● Records supplied
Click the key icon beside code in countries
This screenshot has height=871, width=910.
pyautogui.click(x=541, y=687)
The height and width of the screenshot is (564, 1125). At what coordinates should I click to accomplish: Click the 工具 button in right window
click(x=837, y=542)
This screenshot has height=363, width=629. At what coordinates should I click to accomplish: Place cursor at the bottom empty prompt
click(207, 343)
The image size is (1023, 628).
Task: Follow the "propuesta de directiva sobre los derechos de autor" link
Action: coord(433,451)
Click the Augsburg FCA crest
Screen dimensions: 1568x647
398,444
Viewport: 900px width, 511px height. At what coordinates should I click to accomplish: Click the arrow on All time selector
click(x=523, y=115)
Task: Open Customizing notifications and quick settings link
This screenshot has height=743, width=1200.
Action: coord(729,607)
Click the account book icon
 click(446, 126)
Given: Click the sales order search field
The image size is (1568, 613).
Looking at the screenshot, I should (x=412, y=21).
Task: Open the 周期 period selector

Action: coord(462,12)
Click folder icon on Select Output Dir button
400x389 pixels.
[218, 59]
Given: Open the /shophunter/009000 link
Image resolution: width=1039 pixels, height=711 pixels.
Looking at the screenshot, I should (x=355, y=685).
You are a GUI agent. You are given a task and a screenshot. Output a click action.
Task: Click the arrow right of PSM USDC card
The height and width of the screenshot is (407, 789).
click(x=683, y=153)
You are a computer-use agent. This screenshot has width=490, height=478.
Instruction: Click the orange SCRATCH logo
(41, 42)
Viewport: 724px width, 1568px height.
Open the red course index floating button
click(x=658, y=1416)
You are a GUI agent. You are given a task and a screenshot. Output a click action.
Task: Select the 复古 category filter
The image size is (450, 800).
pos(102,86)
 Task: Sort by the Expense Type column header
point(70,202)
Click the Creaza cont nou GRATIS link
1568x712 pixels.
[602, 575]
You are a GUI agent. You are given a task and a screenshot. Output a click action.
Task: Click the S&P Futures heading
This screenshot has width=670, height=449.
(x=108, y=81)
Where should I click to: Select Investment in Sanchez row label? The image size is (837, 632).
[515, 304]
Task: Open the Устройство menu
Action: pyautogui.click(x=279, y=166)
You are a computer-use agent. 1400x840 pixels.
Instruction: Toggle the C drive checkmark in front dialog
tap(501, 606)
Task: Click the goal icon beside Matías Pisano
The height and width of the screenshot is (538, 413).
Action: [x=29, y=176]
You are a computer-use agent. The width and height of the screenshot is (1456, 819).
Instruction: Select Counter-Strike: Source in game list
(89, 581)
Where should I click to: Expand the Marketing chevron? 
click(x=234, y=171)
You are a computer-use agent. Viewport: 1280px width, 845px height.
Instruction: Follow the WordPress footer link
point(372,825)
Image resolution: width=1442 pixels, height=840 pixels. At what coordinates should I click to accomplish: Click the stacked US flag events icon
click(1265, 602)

● Brief
Output every line from the one containing "Task: Click the goal" through the last of the rows, inclusive, as a Markdown table with the columns Index and Content. Number each line and leave out any blank lines.

● Answer to the exercise
| Index | Content |
|---|---|
| 1 | Task: Click the goal icon beside Matías Pisano |
| 2 | The height and width of the screenshot is (538, 413). |
| 3 | Action: [x=29, y=176] |
| 4 | You are a computer-use agent. The width and height of the screenshot is (1456, 819). |
| 5 | Instruction: Select Counter-Strike: Source in game list |
| 6 | (89, 581) |
| 7 | Where should I click to: Expand the Marketing chevron?  |
| 8 | click(x=234, y=171) |
| 9 | You are a computer-use agent. Viewport: 1280px width, 845px height. |
| 10 | Instruction: Follow the WordPress footer link |
| 11 | point(372,825) |
| 12 | Image resolution: width=1442 pixels, height=840 pixels. At what coordinates should I click to accomplish: Click the stacked US flag events icon |
| 13 | click(1265, 602) |